#### [Supplied records]
+++

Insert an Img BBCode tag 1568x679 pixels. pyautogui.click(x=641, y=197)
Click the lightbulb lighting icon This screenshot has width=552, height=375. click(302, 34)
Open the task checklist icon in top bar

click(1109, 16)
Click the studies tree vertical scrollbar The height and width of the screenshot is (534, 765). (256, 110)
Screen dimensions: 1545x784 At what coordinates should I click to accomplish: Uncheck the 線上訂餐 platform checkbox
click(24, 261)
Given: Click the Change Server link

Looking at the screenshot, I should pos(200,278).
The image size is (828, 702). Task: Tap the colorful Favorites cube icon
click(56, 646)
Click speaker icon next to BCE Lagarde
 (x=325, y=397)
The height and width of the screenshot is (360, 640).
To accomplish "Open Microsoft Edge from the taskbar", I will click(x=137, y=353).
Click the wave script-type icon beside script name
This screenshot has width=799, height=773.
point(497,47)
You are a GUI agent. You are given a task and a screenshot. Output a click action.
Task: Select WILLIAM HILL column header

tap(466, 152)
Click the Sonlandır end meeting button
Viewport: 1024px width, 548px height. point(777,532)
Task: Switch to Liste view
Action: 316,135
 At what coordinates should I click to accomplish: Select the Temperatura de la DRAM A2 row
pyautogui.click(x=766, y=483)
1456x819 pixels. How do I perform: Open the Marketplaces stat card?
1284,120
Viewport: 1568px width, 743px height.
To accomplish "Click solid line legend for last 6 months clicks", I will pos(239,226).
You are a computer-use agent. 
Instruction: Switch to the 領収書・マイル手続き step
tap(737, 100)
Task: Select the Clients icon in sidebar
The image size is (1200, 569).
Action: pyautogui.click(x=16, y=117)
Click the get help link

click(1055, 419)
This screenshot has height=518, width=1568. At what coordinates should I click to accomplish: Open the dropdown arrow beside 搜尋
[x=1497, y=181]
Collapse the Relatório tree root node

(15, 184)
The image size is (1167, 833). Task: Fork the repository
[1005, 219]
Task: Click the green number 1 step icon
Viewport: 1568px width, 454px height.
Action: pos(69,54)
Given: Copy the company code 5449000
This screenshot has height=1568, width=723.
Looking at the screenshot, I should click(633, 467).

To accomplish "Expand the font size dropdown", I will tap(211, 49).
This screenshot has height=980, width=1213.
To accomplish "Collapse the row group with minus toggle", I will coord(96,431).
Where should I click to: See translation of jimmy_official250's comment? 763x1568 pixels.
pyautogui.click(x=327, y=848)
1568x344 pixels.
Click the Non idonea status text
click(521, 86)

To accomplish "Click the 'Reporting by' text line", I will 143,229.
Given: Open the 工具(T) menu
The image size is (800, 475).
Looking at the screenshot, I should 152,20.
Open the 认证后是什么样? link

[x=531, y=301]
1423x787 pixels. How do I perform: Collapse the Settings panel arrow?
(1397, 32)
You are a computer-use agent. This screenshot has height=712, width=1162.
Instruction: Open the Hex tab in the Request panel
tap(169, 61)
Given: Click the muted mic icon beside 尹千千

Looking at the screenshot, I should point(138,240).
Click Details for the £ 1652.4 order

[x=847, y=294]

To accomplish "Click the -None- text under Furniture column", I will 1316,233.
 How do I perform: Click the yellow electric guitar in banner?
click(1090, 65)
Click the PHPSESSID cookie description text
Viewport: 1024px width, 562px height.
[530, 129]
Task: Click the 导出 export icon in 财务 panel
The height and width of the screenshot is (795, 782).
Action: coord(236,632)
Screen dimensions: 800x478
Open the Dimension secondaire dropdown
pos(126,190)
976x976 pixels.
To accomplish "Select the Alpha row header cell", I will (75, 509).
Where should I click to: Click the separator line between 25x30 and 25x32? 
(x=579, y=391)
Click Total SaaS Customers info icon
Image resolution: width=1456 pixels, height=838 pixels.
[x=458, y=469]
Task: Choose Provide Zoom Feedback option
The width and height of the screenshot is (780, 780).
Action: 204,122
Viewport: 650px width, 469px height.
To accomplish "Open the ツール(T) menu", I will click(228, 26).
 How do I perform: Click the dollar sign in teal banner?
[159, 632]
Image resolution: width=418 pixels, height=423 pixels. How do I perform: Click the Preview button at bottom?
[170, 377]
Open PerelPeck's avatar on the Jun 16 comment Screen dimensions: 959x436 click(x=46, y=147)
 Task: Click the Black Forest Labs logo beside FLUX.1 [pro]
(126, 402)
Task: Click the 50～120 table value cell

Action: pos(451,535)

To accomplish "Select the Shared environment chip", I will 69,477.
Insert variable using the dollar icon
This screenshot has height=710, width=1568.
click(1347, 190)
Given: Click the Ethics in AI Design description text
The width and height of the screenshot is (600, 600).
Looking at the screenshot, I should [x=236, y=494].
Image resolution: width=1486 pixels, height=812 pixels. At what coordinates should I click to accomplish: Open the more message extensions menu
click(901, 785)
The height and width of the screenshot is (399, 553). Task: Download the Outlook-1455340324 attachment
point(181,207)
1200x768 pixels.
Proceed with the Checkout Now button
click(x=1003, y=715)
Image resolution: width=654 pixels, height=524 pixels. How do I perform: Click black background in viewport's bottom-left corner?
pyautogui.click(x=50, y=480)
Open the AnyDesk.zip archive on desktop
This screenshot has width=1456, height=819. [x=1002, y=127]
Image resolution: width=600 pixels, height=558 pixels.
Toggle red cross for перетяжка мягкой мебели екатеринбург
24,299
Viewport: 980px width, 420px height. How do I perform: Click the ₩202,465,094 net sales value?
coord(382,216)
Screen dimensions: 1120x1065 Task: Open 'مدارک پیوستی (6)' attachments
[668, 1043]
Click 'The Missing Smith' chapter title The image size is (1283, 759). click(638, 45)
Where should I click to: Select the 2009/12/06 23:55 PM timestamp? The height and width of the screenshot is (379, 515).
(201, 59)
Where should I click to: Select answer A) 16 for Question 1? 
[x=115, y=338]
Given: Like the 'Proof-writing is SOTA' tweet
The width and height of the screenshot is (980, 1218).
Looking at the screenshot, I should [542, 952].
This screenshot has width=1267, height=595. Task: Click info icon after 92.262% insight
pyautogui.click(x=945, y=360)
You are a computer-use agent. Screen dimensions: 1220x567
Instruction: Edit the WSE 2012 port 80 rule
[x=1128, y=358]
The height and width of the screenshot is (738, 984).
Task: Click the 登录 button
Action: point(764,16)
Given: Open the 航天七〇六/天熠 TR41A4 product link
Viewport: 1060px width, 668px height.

+++

#### [Problem to work on]
Restate, word for word and with nothing added, the lines from the first line of the listing through the one where "Click the studies" stands.

#### [Problem solution]
Insert an Img BBCode tag 1568x679 pixels. pyautogui.click(x=641, y=197)
Click the lightbulb lighting icon This screenshot has width=552, height=375. click(302, 34)
Open the task checklist icon in top bar

click(1109, 16)
Click the studies tree vertical scrollbar The height and width of the screenshot is (534, 765). (256, 110)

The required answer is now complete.